On our first morning of meditation we prayerfully meditated on the question, “what demands and expectations can you let go of to be more prepared for the coming of Jesus?” I think this question sets the tone for the whole Christmas season. How can we prepare for the coming of Jesus - Love in the flesh, as a tiny newborn baby - into our world? How do we prepare our hearts to celebrate the most amazing gift ever given to us?
The Israelites were in a similar situation as they prepared for Passover each year. To remember and celebrate their freedom from Egypt - the night that God came and passed over their homes to spare them from death - they had a strict purification process. Their cleansing included purifying their homes, their food, and their bodies. Today our process is a purification of our hearts as we prepare to celebrate and remember the coming of the Lord.
This looks different for each one of us.
When I read the question that first morning of Advent, I knew immediately what God was asking me to do in order to purify my heart. I’m 17 weeks pregnant (surprise!) and if I’m honest I can say that fear + anxiety have controlled almost the whole pregnancy so far.

> [Job item A]: The Advent reflection names what the Israelites purified as part of their cleansing before Passover. List each of those things.
> [Job item B]: According to the Advent reflection, why did the Israelites go through a strict purification process each year before Passover? Answer in one to three sentences.
> [Job item C]: Resume the Advent reflection after its final sentence, keeping its voice and subject.

[Saved entries]
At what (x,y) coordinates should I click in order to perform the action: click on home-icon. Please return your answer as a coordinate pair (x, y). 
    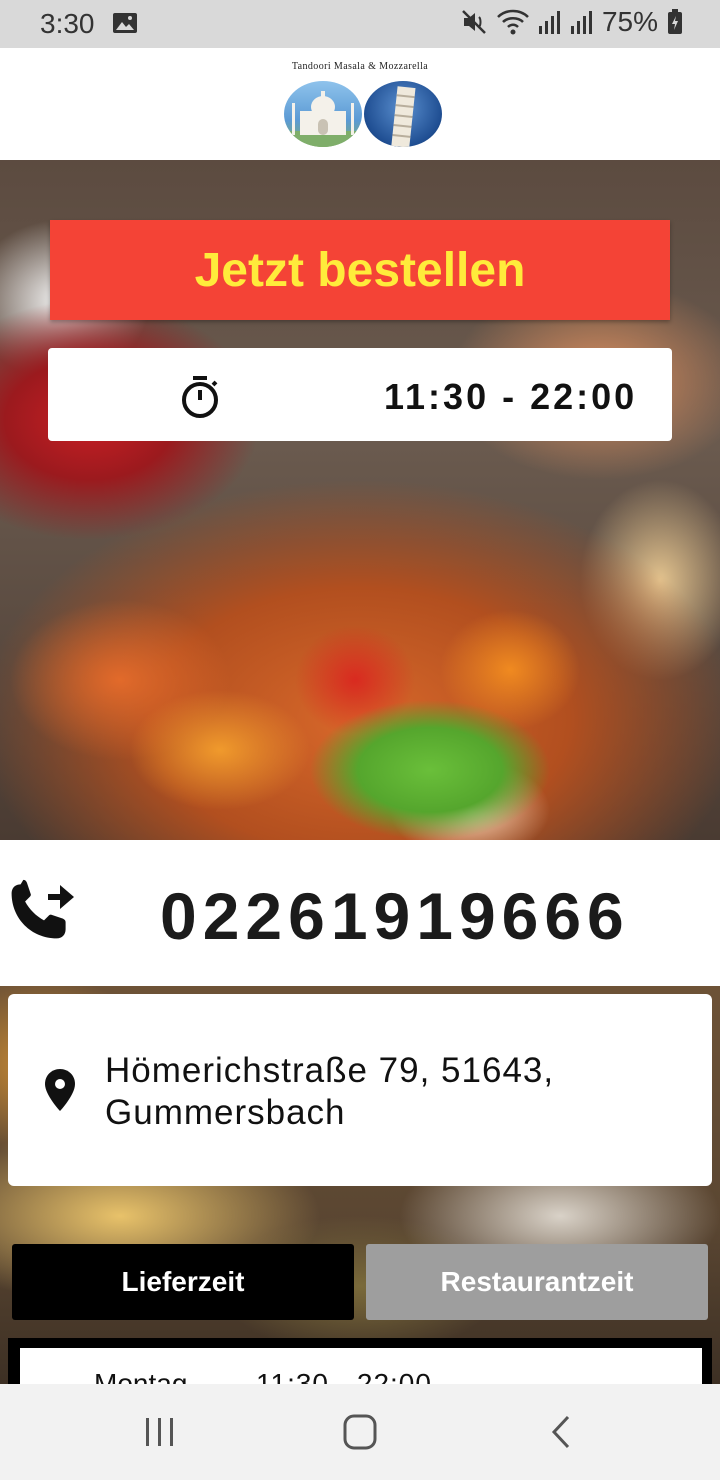
    Looking at the image, I should click on (360, 1432).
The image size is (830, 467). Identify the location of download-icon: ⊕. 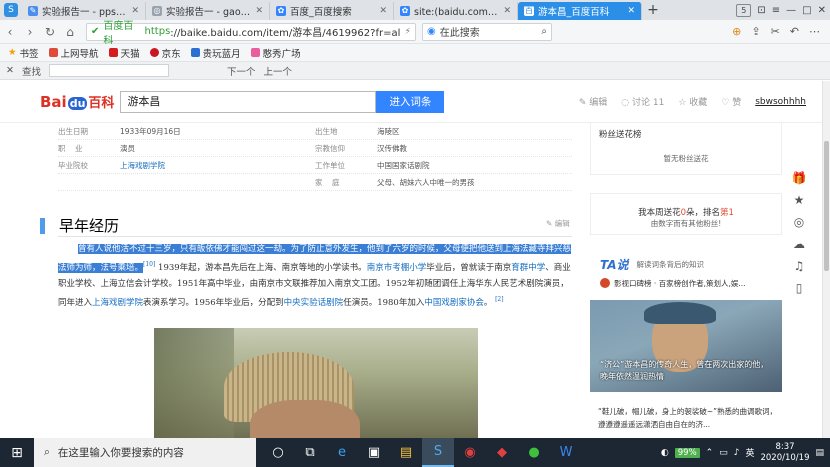
(736, 32).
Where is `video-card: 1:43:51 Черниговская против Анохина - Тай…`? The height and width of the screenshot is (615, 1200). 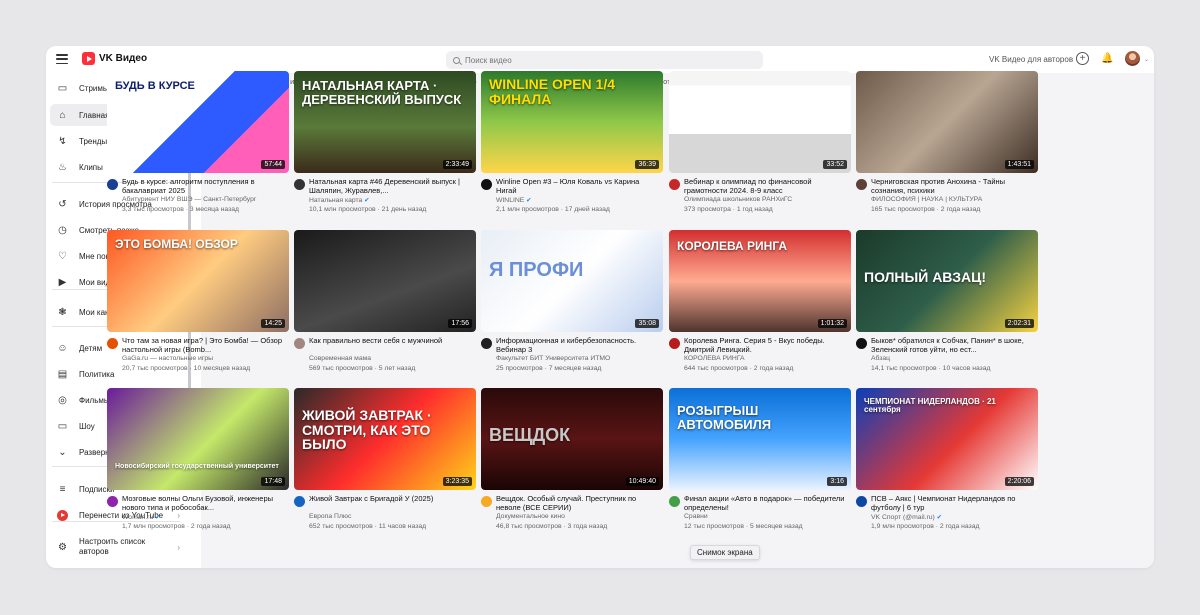 video-card: 1:43:51 Черниговская против Анохина - Тай… is located at coordinates (947, 146).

> [Exercise result A]: Their homes, their food, and their bodies.

> [Exercise result B]: They went through it to remember and celebrate their freedom from Egypt. That was the night God came and passed over their homes to spare them from death.

> [Exercise result C]:
Being pregnant after miscarriage carries a whole new host of feelings. Anyone who has experienced this can testify - it’s so much harder than you ever imagined it could be. On top of being sicker than I’ve ever been, my hormones and emotions are more all over the place than ever too.
First there’s fear. Fear of losing another baby. Fear of forgetting about the baby we already lost. Fear of letting down my girls one more time.
Then there’s guilt. Guilt for not being as excited or hopeful this time as I have been in the past. Guilt that I got pregnant faster than other friends who are still trying to get pregnant. Guilt that this baby is surviving and our other baby didn’t get to. Guilt that we are replacing Baby Bear somehow by having another baby.
There’s intense sadness. Sadness about being SO sick, (and then guilt for feeling sad for being sick when I should just be thankful for the blessing of the baby). Sadness for not being able to get out of bed these past three months and take care of my girls the way that I should. Sadness that so many other close friends never made it this far in their pregnancy.
There are a whole lot of of unexplainable emotions - like, I cry (I mean SOB) during every single tv show I watch - I can’t make it through an episode of Girl Meets World with Rayne without losing it. I get angry that Alaska is a state. I try to explain to Ben every night why Alaska shouldn't be one of the 50 United States (it should so obviously be a part of Canada), and I get mad at him for not agreeing with me. Yesterday I drove by a sign that said “New Years Eve Fireworks Show” and burst out in tears - I will never know why.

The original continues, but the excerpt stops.